The original Nimrod had a complex history following its/his first appearance in UX191 (1985). A robot from the Days of Future Past alternate future (UX141-142), Nimrod traveled alone to the past, and it seems that in that particular future reality there’s only ever one iteration. While we don’t see multiple Nimrods in the present 616 universe or timeline, there are many possible futures (like Bishop’s) where they—or Sentinels of equal sophistication—are legion. (Earth-616 is the primary storyworld in the Marvel universe; any possible future or parallel/alternate cosmos has a different designation.) But Nimrods are the ultimate in Sentinel evolution, not only far more resilient and powerful than the originals, but able to disguise themselves as humans, self-repair indefinitely, and teleport.

So, if Mothermold goes online—it will be an extinction event, which will eventually include all humanity. The enemy is established.

The only recognizable face here is Karima Shapandar, aka Omega Sentinel—really an observer with inscrutable motives rather than a member of Orchis; instead, she’s acting in the interests of, well, machines. After all, on the second Orchis data page we see she’s been given the title of “Machine Liaison,” although her affiliation is “Unknown.” Karima first appeared as an ordinary human, a police officer, in X-Men Unlimited #27 (2000), who is captured by Bastion and turned, alongside other hapless victims, into a cyborg Sentinel. (Bastion is the original Nimrod given a more powerful upgrade—only minimally more humanlike—in X-Men #52, 1996.) But thereafter, Karima largely strikes out on her own—neither human nor robot—and is not interested in mutant genocide, at least when she isn’t enthralled to someone else’s programming. During Mike Carey’s fascinating run on X-Men: Legacy, she had an important support role as Xavier’s ally. Subsequent writers may not have known how to effectively write Karima into X-Men stories, and so—unfortunately in my view—she bowed out in early 2014.

It seems clear that Karima’s machine-intelligence aspect has become dominant again, while her humanity has receded. But we don’t really know. As an uncomplaining bystander, Karima must be complicit in Orchis’s genocidal plans, yet she appears relatively detached to the outcome of events—except insofar as Orchis might be exploiting machine intelligence for their own ends at the expense of the autonomy of potentially self-aware machines.




Interstitial data entry on Orchis (pp23-24):

We see here that AIM agents make up the bulk of Orchis, which makes sense. After all, these are the folks in beekeeping hats who in the 1960s SHIELD/Captain America stories invented: the Cosmic Cube (stolen from them more than once by the Red Skull); the Super-Adaptoid, and—best of all—MODOK. Also, they’ve always seemed extremely well funded given that they’re a very high-tech criminal enterprise operating on the scale of a small nation with international clout but no publicly disclosed means of funding. It makes sense that the high-tech, super-science Orchis is made up of almost as many ex-SHIELD agents, but regarding what must be their near bottomless coffers, we still only know that “funding [comes] from black budgets and other human-centric financial considerations.” (See note 2 below for more.)

Task requirements ▸
**a)** Reproduce the X-Men comics commentary word for word, starting at "The original Nimrod had" and ending at "indefinitely, and teleport.".
**b)** Supply the next part of the X-Men comics commentary, beginning right after its final sentence.

(Entries taken from a collection)
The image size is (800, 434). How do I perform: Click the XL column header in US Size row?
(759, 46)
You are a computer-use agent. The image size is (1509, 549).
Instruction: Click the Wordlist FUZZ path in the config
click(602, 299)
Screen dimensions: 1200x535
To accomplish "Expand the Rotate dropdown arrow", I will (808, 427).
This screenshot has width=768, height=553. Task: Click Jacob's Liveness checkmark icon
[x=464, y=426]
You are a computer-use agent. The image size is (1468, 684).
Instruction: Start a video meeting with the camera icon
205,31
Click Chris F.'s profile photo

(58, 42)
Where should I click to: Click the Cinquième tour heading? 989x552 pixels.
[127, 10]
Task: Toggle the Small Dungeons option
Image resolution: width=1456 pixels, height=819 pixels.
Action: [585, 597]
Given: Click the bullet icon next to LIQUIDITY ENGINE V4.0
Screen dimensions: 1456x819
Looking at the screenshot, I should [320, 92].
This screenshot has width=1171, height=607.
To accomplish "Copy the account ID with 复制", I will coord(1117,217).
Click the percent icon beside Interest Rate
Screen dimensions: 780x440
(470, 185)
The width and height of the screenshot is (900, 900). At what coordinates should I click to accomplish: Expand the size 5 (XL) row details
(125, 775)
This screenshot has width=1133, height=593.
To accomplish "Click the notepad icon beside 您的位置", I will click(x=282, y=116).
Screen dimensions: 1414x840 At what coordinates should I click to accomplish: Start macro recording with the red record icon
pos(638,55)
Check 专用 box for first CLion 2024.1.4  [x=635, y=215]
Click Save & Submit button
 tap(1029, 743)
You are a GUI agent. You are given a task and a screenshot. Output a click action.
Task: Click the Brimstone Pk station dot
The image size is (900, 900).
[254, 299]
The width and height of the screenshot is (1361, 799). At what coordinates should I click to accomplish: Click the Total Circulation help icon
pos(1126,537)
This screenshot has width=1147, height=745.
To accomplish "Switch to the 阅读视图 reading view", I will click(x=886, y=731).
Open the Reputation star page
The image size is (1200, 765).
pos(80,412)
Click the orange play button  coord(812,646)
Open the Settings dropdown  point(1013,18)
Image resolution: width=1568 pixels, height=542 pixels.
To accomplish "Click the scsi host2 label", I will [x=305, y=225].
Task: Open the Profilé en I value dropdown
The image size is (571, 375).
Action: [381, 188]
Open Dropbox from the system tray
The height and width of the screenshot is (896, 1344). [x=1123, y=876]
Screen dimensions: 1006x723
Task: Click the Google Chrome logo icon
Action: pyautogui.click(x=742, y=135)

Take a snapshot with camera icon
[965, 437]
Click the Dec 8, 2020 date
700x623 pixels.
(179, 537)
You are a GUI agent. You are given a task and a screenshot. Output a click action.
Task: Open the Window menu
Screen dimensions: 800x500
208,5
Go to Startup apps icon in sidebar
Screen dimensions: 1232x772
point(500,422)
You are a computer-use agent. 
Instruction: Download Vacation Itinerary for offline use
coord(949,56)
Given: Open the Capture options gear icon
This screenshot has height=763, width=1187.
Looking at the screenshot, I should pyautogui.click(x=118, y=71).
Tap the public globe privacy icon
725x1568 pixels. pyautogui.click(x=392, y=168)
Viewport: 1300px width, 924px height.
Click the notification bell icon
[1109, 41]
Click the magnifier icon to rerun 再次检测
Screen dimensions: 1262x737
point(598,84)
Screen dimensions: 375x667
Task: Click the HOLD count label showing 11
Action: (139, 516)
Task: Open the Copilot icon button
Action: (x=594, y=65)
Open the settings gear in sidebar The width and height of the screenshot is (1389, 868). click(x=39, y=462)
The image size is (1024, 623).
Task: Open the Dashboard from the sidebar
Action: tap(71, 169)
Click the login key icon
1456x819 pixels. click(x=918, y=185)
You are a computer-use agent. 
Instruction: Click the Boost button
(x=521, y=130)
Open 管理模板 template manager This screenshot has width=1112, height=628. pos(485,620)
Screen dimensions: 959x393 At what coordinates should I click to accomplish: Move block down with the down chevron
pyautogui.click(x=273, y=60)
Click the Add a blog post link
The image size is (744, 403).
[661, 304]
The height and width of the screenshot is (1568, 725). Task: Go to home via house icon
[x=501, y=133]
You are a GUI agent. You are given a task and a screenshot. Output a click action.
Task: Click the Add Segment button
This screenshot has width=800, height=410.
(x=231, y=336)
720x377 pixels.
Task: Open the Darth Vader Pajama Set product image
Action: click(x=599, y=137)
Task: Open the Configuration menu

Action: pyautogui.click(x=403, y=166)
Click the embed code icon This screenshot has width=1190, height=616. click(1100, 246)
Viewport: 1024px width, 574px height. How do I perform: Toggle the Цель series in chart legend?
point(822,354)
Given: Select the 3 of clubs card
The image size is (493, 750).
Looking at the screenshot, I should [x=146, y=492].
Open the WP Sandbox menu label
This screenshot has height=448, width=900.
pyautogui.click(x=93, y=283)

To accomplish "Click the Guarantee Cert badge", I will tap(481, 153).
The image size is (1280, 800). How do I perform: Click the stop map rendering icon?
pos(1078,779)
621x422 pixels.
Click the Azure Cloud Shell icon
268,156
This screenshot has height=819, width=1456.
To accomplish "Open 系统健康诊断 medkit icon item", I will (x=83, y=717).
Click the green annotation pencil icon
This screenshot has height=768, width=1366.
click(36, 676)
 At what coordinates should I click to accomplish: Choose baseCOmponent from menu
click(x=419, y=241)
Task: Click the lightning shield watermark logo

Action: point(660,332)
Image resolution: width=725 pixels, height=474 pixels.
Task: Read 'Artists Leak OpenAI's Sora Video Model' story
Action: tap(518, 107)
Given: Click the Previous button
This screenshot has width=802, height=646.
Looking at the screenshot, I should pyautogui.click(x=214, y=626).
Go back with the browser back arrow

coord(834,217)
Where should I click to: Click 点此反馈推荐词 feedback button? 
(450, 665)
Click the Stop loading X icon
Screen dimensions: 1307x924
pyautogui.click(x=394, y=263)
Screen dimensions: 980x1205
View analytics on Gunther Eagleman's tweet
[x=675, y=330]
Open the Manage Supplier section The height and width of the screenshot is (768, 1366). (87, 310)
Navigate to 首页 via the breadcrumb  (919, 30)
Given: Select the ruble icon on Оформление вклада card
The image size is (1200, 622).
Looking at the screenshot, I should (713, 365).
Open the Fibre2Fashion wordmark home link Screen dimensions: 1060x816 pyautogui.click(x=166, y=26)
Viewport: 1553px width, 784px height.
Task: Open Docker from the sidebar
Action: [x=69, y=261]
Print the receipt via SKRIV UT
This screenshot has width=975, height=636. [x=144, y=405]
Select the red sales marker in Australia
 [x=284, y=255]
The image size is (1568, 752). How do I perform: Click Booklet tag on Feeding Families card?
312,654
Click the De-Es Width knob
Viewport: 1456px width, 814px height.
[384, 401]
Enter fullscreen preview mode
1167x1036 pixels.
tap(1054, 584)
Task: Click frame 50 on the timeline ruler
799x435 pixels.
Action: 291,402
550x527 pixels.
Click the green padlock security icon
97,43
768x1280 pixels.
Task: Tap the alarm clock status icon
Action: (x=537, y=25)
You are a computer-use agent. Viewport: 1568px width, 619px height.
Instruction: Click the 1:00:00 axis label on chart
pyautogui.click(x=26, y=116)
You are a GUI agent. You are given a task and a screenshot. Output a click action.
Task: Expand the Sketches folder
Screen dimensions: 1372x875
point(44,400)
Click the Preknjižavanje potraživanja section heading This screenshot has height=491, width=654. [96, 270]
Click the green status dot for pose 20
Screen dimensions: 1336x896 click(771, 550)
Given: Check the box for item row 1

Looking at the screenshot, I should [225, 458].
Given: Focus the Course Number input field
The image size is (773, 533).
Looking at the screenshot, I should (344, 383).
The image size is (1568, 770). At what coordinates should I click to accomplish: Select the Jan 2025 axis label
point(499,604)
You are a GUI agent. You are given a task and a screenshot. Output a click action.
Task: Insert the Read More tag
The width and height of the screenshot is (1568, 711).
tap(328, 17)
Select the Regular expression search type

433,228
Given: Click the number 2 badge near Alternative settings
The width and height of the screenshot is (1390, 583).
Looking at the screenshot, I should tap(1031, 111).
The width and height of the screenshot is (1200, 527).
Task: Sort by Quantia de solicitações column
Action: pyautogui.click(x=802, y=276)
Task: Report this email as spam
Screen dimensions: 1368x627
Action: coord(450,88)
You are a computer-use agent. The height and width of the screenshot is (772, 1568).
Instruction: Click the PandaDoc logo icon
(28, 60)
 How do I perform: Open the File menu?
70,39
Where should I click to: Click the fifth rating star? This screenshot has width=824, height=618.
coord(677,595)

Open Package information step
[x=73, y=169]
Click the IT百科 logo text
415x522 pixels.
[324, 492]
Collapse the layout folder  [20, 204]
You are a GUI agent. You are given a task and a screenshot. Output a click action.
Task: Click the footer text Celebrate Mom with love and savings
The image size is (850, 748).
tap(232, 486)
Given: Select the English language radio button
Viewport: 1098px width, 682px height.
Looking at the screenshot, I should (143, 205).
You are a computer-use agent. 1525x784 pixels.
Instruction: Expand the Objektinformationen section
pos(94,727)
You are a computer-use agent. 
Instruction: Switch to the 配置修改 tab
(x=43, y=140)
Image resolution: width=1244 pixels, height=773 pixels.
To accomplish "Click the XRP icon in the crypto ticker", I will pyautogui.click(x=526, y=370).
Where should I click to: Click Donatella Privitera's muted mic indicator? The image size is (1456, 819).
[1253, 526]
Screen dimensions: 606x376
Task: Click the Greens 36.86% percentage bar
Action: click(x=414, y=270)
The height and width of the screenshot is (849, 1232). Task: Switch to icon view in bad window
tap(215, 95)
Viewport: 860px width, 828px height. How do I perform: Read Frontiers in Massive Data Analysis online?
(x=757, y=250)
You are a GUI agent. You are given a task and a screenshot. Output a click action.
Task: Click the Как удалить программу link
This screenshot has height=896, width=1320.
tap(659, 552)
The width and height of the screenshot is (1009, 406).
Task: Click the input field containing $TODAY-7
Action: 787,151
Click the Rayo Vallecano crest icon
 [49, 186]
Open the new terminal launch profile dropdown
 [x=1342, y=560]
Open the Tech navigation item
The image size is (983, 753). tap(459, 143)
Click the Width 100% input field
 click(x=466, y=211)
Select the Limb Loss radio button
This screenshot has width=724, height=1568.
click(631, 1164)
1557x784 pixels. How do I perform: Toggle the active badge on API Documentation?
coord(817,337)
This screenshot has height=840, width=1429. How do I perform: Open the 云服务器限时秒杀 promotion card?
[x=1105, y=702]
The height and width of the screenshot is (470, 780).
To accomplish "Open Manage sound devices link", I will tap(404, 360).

Exercise results ▸
**a)**
The original Nimrod had a complex history following its/his first appearance in UX191 (1985). A robot from the Days of Future Past alternate future (UX141-142), Nimrod traveled alone to the past, and it seems that in that particular future reality there’s only ever one iteration. While we don’t see multiple Nimrods in the present 616 universe or timeline, there are many possible futures (like Bishop’s) where they—or Sentinels of equal sophistication—are legion. (Earth-616 is the primary storyworld in the Marvel universe; any possible future or parallel/alternate cosmos has a different designation.) But Nimrods are the ultimate in Sentinel evolution, not only far more resilient and powerful than the originals, but able to disguise themselves as humans, self-repair indefinitely, and teleport.

**b)**
Scene 5 (pp25-27): A contested Damage Control storage facility in Manhattan

From a scene out of space opera to a black ops raid on a Manhattan DAMCON facility.

At first, we don’t know that Mystique, Sabretooth, and the Toad are working on behalf of Krakoa. Historically, we’d expect this odd trio to be working against X-Men/Xavier interests. In fact, what’s fun here is that each of these antagonists originally answered to a different master—Toad to Magneto, Sabretooth to Mr. Sinister, and Mystique to, well, just herself and, when she was alive, her wife Destiny. However, Mystique and Sabretooth (Victor Creed) do share a fraught personal history, including a brief dalliance decades ago that resulted in a nonmutant son, Graydon (quickly given up for adoption). The last time—and the longest—these two were on the same team was Uncanny X-Men #1-19, 2016-2017; not that there was much trust for either of them.

Also, Victor is shown wearing his original costume, which he’s worn only rarely in the past twenty years. Victor’s reestablishment as a murderous brute had already taken place at the end of Greg Pak’s Weapon X in early 2018. In 2014, Sabretooth, along with a number of other major Marvel characters, were caught inadvertently in the radius of the Scarlet Witch’s “inversion” spell against the Red Skull; this resulted in flipping the “moral compass” of anyone who was affected. Over the next several years, it was interesting to see Victor develop something of a conscience and become a more nuanced and sympathetic character. But he’d already been killed at least a few times in the year preceding HOX/POX, so we can assume here that he’s definitively back-to-basics as a stone cold killer.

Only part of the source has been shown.